TEXT BLOCK
There’s a thug lurking in your neighborhood, taking every opportunity to attack your precious tree fruit.  With oozing droplets and a hoard of unwitting helpers, it moves from tree to tree, torching twigs and branches until the tree looks scorched.  Evidence of the infection becomes more obvious as we head into June.

 Fire blight is a bacterial disease that affects certain plants in the rose family. It is especially destructive to apple, pear, quince and crabapple. It attacks in spring, when temperatures reach 65 degrees F and frequent rain occurs, and then bacteria overwintered in cankers on the tree resume activity, multiplying rapidly.

 Though the good news is that we’ve had some rain and humidity, the bad news is:  the recent weather created good conditions for this damaging disease.  This is when masses of bacteria are forced through cracks and bark pores to the bark surface, where they form a sweet, gummy exudate called bacterial ooze.

 Insects such as bees, ants, flies, aphids and beetles are attracted to this ooze, pick up the bacteria on their bodies, and inadvertently carry the bacteria to opening blossoms. Bacterial ooze splashed by rain also can spread the disease.

 Young branch tips can be infected through air openings on leaves, called stomata, air openings on branches, called lenticels, or, more commonly, through wounds created by pruning, insects, or hail storms.

 Droplets of ooze can form on these infected twigs within three days and fruit may be infected through insect feeding wounds. Girdling cankers – areas of disease on the wood – eventually develop from branch or blossom infections.  Leaves wilt, darken and curl to form a shepherd’s crook. This gives the tree a fire-scorched appearance, thus the name “fire blight.”

PROVIDED DATA
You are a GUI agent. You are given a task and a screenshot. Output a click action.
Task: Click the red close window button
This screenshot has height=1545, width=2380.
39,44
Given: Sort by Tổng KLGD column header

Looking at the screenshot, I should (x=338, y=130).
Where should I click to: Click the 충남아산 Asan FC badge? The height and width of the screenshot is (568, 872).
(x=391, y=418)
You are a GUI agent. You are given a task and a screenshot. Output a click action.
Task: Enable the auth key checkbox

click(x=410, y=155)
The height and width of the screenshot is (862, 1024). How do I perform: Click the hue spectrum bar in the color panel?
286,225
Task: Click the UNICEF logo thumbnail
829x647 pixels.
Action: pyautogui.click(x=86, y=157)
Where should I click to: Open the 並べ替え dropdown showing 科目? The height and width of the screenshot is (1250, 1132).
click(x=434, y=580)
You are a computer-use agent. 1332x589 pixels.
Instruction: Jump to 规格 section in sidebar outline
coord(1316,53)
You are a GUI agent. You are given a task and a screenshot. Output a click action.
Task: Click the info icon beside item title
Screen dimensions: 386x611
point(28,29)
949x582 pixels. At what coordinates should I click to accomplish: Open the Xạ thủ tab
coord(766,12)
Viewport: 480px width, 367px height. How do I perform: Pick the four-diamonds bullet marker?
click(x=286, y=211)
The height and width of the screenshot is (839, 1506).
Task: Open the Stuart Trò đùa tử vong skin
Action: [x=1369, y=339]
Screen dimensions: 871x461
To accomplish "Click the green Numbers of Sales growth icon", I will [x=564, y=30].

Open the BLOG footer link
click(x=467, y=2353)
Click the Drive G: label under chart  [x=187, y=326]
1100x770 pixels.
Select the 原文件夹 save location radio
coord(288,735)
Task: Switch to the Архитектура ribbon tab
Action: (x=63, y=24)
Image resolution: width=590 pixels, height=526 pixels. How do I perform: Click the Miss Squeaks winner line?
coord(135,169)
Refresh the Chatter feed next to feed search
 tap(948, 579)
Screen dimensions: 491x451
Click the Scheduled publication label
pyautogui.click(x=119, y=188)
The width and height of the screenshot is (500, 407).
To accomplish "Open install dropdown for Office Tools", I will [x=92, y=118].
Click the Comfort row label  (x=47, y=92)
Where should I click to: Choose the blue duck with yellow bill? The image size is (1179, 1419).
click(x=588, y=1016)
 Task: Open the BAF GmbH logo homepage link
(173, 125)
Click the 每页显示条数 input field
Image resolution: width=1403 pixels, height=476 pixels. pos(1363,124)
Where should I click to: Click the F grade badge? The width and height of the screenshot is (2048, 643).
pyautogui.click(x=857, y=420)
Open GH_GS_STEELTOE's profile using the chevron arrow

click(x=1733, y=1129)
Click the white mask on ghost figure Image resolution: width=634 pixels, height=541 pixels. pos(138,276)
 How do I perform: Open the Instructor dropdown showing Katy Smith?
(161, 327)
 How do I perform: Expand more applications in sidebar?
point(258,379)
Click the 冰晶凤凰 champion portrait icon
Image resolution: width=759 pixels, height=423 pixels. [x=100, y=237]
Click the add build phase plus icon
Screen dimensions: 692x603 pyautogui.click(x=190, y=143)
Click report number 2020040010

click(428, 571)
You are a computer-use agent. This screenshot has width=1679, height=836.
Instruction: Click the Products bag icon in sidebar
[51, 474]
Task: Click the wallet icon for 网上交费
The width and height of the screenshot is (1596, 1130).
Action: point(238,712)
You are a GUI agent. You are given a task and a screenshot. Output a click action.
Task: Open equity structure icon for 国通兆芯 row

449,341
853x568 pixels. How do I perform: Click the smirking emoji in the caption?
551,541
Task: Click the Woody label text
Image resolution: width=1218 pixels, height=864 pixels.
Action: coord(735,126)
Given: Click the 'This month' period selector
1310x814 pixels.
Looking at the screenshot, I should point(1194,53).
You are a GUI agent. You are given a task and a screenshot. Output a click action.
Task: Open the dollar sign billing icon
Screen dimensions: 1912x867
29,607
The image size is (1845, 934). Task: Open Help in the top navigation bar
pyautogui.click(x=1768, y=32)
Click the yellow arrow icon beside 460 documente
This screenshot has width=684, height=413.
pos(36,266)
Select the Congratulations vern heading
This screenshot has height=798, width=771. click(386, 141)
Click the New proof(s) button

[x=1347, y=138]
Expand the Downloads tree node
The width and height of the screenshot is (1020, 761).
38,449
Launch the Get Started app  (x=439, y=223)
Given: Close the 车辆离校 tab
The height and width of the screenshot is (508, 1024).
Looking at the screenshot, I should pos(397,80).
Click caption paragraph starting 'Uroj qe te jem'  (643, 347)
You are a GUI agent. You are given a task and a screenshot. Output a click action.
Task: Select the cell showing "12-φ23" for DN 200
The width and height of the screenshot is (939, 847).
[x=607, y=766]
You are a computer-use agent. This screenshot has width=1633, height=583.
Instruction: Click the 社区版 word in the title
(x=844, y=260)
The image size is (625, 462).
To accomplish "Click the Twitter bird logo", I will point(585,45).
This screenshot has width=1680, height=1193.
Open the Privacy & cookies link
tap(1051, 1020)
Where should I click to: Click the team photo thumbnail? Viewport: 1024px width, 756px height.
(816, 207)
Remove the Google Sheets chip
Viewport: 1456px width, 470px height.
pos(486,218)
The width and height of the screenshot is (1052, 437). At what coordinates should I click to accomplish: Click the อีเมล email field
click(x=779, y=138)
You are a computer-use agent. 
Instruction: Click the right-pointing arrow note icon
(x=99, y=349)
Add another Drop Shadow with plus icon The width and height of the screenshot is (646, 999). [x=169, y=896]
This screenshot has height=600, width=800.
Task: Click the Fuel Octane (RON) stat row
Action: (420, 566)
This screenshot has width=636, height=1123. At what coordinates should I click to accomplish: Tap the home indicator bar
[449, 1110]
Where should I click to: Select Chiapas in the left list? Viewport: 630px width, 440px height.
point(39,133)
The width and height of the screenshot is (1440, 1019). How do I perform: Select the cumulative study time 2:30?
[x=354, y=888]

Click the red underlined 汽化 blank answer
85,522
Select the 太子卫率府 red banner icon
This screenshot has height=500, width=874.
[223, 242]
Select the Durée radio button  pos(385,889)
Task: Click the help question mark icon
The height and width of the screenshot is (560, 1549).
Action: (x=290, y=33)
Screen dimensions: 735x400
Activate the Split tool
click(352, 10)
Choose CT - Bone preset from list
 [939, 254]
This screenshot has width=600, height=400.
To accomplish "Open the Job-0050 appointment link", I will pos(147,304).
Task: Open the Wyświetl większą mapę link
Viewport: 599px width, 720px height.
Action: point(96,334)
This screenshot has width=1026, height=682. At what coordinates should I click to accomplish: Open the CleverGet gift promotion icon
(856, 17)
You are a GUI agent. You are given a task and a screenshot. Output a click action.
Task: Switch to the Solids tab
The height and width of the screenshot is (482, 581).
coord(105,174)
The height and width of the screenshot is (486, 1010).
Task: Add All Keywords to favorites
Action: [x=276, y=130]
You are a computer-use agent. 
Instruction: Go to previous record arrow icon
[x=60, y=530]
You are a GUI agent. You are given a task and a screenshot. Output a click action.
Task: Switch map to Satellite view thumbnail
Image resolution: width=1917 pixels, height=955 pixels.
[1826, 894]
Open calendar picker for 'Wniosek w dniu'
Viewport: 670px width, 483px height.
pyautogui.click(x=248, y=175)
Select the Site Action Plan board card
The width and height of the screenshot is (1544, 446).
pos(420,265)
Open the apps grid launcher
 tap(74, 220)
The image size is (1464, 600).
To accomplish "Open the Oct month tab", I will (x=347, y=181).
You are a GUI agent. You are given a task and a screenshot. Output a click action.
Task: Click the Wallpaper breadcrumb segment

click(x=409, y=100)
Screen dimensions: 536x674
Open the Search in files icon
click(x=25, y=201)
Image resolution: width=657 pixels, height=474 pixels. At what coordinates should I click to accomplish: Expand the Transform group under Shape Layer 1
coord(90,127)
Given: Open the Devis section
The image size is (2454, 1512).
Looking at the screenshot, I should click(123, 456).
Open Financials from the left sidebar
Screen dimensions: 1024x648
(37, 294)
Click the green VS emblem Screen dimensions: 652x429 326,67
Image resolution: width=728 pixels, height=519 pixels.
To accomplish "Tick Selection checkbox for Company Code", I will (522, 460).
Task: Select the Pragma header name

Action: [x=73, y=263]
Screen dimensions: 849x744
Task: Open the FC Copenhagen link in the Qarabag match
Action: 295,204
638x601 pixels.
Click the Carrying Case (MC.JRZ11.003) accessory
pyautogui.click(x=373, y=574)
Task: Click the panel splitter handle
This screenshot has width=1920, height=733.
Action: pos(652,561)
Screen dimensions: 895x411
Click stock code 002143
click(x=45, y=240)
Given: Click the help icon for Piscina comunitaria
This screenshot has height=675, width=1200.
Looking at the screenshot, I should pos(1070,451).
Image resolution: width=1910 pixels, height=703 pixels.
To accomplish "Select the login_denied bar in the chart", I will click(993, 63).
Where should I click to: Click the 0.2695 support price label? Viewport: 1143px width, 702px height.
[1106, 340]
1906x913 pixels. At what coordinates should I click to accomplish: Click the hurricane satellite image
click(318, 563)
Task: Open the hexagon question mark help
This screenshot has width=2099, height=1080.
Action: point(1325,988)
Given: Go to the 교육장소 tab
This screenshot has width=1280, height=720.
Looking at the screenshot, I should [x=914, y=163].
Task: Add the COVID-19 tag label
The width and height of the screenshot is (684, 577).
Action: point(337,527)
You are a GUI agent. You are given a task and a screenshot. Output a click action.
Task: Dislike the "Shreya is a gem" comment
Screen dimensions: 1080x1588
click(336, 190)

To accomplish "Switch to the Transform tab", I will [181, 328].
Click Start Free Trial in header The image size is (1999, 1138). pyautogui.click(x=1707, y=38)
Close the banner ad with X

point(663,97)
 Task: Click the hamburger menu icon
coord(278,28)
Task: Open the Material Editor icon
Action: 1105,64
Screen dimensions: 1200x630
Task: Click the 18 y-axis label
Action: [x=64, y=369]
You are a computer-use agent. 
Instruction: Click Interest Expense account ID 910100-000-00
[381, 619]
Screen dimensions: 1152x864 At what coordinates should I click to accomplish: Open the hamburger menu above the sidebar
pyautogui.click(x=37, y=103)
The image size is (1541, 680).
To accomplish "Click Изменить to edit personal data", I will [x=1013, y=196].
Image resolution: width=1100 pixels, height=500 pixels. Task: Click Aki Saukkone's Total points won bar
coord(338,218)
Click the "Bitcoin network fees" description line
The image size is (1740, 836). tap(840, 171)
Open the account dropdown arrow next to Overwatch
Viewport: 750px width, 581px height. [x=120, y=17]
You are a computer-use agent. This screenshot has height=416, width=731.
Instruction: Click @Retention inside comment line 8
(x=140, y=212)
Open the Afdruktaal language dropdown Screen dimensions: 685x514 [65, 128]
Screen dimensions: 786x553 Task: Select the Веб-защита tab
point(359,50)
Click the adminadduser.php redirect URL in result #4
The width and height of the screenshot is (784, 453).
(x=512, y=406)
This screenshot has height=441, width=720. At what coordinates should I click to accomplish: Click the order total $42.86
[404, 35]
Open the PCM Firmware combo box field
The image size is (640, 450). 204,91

ASSIGNED TASK 1
In the fire blight text above, what temperature must be reached for the disease to attack in spring?
ASSIGNED TASK 2
Decide whether each statement agrees with the fire blight text above, and answer yes or no while quoting the text's deciding words: (a) Fire blight is caused by a fungus. (b) Bees and ants are among the insects drawn to the bacterial ooze. (c) Young branch tips are most commonly infected through stomata.
ASSIGNED TASK 3
Pick up the fire blight text after its final sentence and continue writing it.

RESPONSE 1
65 degrees F.

RESPONSE 2
(a) No: "Fire blight is a bacterial disease that affects certain plants in the rose family."
(b) Yes: "Insects such as bees, ants, flies, aphids and beetles are attracted to this ooze"
(c) No: "or, more commonly, through wounds created by pruning, insects, or hail storms."

RESPONSE 3
 There is no cure for this disease, so prevention is the best solution. Fire blight control methods include use of resistant varieties, cultural practices, pruning and spraying. Using resistant varieties is the most effective prevention method, but keep in mind that resistance doesn’t mean immunity.

 Remove and destroy newly infected young twigs as soon as possible, so that your tree doesn’t become the mother ship for disease in the neighborhood.   Do this when no rain is predicted for at least two weeks.   It may be best to leave pruning until winter when the bacteria are not active. This reduces infection on the tree and the number of bacteria available to infect healthy blossoms and shoots.

 In young twigs, make cuts at least 12 inches below the dark, visible edge of infection to avoid slicing into the bacteria. Remove all blighted twigs and cankered branches. Prune larger limbs about 6 to 12 inches below the edge of visible infection.

 After each cut, surface sterilize all tools used in pruning. Spray tools with Lysol or dip tools in 70-percent ethyl alcohol, or a 10-percent bleach solution.  Bleach can rust tools, so if you use this to sterilize your pruners, wash them after you’re done and apply a light tool oil to keep them rust-free.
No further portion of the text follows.